EPISODE 045 「カムフライ・ウィズミー ACT:4」





 まず降下したのはファイアストーム。ロープを用いて素早く屋上へと降下する。彼の戦闘ヘルメットの右目のカメラが白く淡い発光を見せ、左目カメラ部分に備え付けられたターレットファインダーが静かに回転する。

 ヘルメットに内蔵されたセンサーで周囲をスキャンする。暗視カメラを起動、異常なし。次に熱源センサーを起動、こちらも異常なし。ファイアストームはヘリに向けて手招きする。


 ローズベリーの初任務が始まった。チヌークの開いたハッチに手をかけ、地表を見下ろす。

「ひえっ……」

 ローズベリーが萎縮し思わず声をあげる。


「あんた超越者オーバーマンでしょ。落ちても死なないから平気よ」


「が、がんばります」

『チア・アップ♡ チア・アップ♡ ローズベリー♪ ガンバレ♡ ガンバレ♡ リョーコちゃん♪』


 ローズベリーがロープを掴み身を外に乗り出す。屋上からは10メートル近い高さ、大丈夫、この一か月もっと危ない事も経験してきたはず。目を閉じ、息を止め、少しずつ降下してゆく。


『わー、ぱちぱちー。おめでとうローズベリー! 第一関門クリアよ!』

 降下しきったローズベリーをミラ36が拍手し称えた。

「ふうー……。ありがとーソフィアさん。私がんばれたよ……」


 ローズベリーは大きく息を吐く。彼女は開発部で作って貰った上下のコンバットインナーの上に、開発部が用意してくれた紅色のパーカーと、涼子の私物である学校指定ジャージのズボンを履いている。

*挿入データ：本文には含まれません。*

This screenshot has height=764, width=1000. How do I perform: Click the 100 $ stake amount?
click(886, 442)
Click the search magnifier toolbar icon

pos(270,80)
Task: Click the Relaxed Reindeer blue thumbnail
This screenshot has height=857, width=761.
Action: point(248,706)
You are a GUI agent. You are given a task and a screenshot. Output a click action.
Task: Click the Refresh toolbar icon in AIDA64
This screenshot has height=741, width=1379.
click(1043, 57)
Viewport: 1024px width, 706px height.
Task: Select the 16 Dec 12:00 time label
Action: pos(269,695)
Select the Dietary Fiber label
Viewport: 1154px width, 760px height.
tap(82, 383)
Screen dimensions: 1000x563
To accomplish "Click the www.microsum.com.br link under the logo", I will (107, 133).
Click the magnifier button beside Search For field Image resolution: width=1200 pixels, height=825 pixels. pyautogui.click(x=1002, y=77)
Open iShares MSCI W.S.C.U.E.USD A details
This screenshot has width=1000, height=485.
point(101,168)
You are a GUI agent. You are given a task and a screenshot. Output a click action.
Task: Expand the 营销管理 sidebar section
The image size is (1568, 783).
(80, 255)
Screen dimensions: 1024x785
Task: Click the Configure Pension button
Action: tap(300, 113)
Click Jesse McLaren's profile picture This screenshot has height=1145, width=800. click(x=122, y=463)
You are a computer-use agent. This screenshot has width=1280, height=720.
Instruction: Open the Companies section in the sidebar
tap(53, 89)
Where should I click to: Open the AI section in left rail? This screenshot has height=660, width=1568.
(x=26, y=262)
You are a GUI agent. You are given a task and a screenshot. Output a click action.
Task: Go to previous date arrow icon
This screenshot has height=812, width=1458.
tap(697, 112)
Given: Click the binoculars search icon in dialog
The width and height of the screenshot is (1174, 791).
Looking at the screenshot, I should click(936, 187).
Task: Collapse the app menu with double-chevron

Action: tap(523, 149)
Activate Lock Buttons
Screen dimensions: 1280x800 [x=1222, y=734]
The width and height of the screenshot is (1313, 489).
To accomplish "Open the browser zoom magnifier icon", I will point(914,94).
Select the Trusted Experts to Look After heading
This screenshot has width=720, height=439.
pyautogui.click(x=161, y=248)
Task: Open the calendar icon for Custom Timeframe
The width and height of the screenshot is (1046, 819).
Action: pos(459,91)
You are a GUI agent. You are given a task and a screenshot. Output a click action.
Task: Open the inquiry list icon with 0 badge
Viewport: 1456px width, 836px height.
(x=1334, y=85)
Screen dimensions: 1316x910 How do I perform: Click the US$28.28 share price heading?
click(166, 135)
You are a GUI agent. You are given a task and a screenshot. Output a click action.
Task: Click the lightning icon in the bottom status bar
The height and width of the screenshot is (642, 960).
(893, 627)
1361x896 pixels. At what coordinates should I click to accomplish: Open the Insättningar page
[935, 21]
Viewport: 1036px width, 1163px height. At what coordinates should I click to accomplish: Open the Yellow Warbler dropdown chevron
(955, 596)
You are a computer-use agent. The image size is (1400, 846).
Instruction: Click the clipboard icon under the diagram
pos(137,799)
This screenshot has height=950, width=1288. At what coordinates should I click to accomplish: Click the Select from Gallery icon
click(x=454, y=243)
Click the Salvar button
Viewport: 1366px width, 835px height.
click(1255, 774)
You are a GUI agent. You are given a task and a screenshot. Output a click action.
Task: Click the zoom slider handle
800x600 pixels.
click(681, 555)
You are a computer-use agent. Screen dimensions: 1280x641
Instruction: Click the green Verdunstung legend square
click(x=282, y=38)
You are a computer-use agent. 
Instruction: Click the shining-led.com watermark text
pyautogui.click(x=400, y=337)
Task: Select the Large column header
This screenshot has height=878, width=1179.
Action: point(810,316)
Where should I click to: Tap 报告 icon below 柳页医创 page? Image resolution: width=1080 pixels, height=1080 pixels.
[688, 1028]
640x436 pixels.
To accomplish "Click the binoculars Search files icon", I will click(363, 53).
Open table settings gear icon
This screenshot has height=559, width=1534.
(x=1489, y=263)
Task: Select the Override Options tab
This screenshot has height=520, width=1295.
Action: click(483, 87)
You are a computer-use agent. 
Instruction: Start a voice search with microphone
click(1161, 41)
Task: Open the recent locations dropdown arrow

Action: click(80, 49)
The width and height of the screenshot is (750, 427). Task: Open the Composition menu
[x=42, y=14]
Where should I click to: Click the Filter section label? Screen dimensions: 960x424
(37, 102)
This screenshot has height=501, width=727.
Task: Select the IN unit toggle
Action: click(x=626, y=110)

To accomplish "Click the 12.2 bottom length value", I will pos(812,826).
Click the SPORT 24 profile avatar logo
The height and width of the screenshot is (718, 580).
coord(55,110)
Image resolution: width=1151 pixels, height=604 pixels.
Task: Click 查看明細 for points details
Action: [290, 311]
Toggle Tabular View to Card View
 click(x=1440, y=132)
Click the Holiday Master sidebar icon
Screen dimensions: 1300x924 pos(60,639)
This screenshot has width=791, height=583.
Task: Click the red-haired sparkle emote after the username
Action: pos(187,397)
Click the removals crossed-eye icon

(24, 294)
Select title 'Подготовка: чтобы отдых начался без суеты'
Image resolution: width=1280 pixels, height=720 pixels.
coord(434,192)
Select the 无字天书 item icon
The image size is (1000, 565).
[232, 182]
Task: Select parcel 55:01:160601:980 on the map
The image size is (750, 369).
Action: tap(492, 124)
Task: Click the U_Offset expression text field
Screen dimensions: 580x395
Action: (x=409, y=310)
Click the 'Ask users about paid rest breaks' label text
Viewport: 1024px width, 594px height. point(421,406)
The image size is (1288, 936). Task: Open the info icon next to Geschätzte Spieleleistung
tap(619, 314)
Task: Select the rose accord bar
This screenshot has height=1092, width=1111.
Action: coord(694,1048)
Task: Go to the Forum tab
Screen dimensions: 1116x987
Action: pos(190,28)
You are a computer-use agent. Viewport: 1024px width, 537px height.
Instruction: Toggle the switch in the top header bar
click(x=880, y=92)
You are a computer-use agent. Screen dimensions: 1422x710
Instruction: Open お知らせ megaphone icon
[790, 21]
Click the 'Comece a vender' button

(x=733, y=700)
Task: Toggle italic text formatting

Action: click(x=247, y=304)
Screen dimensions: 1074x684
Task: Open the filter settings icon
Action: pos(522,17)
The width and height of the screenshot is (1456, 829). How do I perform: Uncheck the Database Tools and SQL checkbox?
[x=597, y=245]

 彼女がパーカーの上につけているタクティカルサスペンダーの後ろには小型のショルダーバッグが接続されており、中には神札結界が入っている。今回の作戦の重要アイテムだ。



 二人が降下し終え、最後にブラックキャットが降下。彼女は降下用のロープを用いる事なく、夜の闇に飛び出すと空中で三回転し地表へ着地した。


 三人が降下し終えるとチヌークはハッチを開いたまま高度を再上昇させてゆく。一番のベテランゆえに本作戦の指揮官となるファイアストームがハンドジェスチャーを行いながら味方に指示を出す。


「ブラックキャットはこの地点を死守。ローズベリーは俺についてこい、サーティン・シックスとエイトは一機ずつこちらをサポート」


「了解」『了解』『イエス、サー!』「わかりました」


 ファイアストームはまずローズベリーと共に屋上の扉へ向かう。ハンドジェスチャーでローズベリーを静止させると、自身の小型ショルダーバッグからピックとテンションと呼ばれるピッキングツールを取り出し開錠を試みる。


 ファイアストームが鉄扉に向かってから僅か数秒……ガチャリ、開錠音。こうしたピッキング行為に彼が手慣れているのがローズベリーにも理解できる。


「流石ね」

「今の仕事でもよくやってるからな」


 だがファイアストームはすぐには扉を開かない。ドアノブを回した所でその手を止める。そして一言。




「ダメだ」

 と言った。


『何がある?』

 ミラ36が訊くと彼は答える。


「マグネットセンサーだ。このまま扉を開けるとホームセキュリティを起動させる」


 やりづらい世の中になったものだとファイアストームは内心思った。常人の認識を歪め、時には認識さえできなくしてしまうサイキッカーにもちょっとした敵が存在する。セキュリティシステムの存在だ。


 神々の知恵と肉体を持つサイキッカーであっても基本的な部分では人間だ。特殊な体質の者を別として、当然ながら幽霊のように壁を無制限にすり抜ける事はできないから扉を使う必要があるが、その扉にマグネットセンサーのようなトラップが取り付けられていた場合、当然それを起動させる。赤外線や動体センサーの前に出ても特殊な体質でもない限り、やはり感知される。



 仮にセキュリティが集結したところで、彼ら百人が集まってもファイアストームを倒すことは絶対に不可能だろう。だがこのケースにおいて戦闘力は問題ではない。これは破壊や戦闘、殲滅を目的とした作戦ではないからだ。特に今回、民間人に危害を及ぼす事はいつも以上に厳しく制限されている。


 その任務の性質上、出来るだけ警報を発生させず、静かに目的を達成しなければならない。


『どうする?』

「見取り図を」

 ファイアストームが言うと、ソフィアからもたらされる第三の視界情報に高校の見取り図が映し出される。



「よし、下を見に行く。ここで少し待て。サーティン・シックスとエイトはついてこい」

 彼はそう言ってローズベリーを待機させると、屋上のフェンスをあっという間に飛び越え、左腕にアタッチメントしたワイヤーガン射出機構を使ってワイヤーを固定、壁伝いに降下する。


 ファイアストームは三階の所で止まり、教室の窓ガラスを見る。灯りは無く、時刻も20時を過ぎているため生徒の姿はない。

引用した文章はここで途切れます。